I had planned on seeing another film after this one, but I couldn’t bring myself to do it. It would not have been fair to the other film to try to watch it while I could only think of Into the Deep. On August 10th, 2017, amateur inventor Peter Madsen brutally murdered journalist Kim Wall, who was there to do a story on him, while aboard his self-made submarine. For a year prior, filmmaker Emma Sullivan had been filming Madsen and his group of volunteers as they worked together on building a rocket to fire into space. She certainly did not expect the film she was making to have to transform like it did, but in having been there for as long as she had, she emerges as the best person to tell this story as she has all this footage and access to those around Madsen. What Sullivan creates is a fascinating, heart-wrenching and ultimately human examination of hindsight in relation to a terrible crime.
The way Sullivan puts this film together puts you in empathy with the volunteers who were working with Madsen at RML (his company) to build a rocket.

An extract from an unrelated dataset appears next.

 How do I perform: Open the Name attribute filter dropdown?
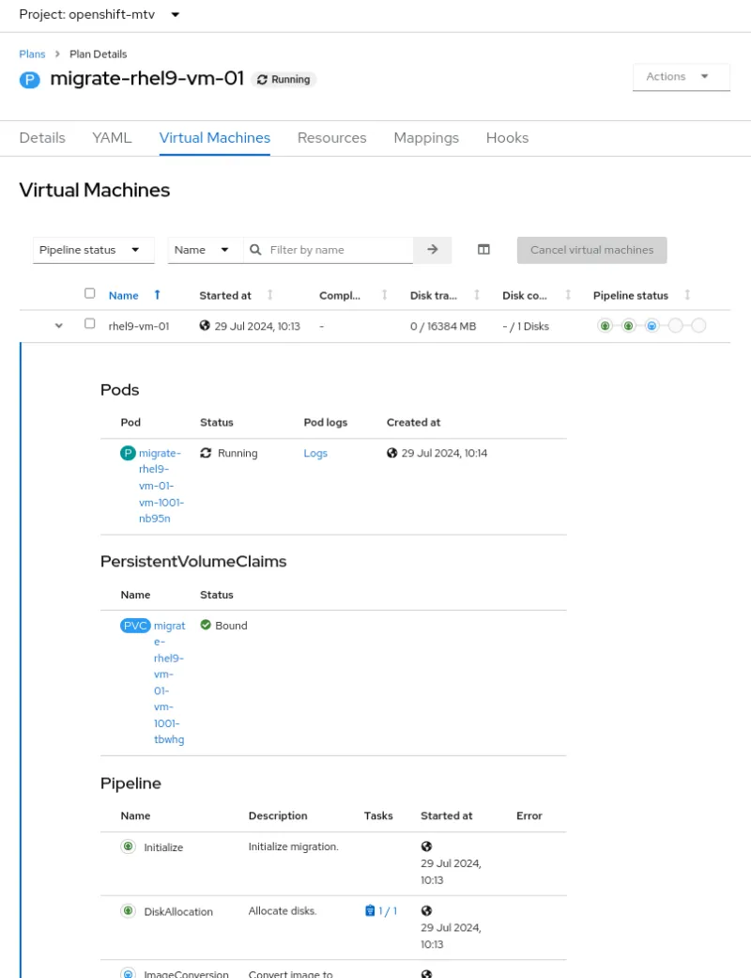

You immediately see how charismatic and motivating Madsen was, you understand how these people could get so motivated to work with him to build a rocket for essentially no pay. He walks around in a camo jumpsuit like he’s Idi Amin, constantly joking and being gregarious. You get why these people around him would have a sort of cult-like reverie for him. Even three days after Wall’s disappearance, one of them is driving around, certain that they can find her and prove that Madsen dropped her off like he claimed – because what’s the alternative? You must accept that you’ve centered your life around a violent sociopath.
But then you start to see moments that give you pause. At one point he jokes that his submarine will be used to sabotage the flightpad of his competitors, but how much is he really joking? Jokes he made suddenly don’t appear so light-hearted, text messages he sent seem much more threatening now. In the wake of Madsen’s horrific act, the people who worked with him as well as Sullivan herself are forced to ask themselves difficult questions: How did we miss this? Were there signs of his sociopathy and violence we just missed? Were we just so naive? Was there anything we could have done to prevent this? There are two sort of timelines the film operates off of: before and after the murder, in order to examine how hindsight effects Sullivan and her subjects. After this, they all struggle with guilt and now see clearly what a monster Madsen was. And it all culminates into this very emotional and brave resolution where these people learn to not blame themselves for what Madsen did, and work with the prosecution to convict him. Hindsight is unforgiving, but we must learn to forgive ourselves.
The final scene will jaw-drop you. I don’t know that anyone in that theater didn’t have some sort of stunned, shaken reaction to the final moments of the film. I cannot reveal what happens, only that it’s an interview with Madsen that completely ties the film together thematically in a shocking way. Netflix has another winner to add to their trove of true crime titles, I just hope we give this the chance we’ve given other true crime titles, because this one is special.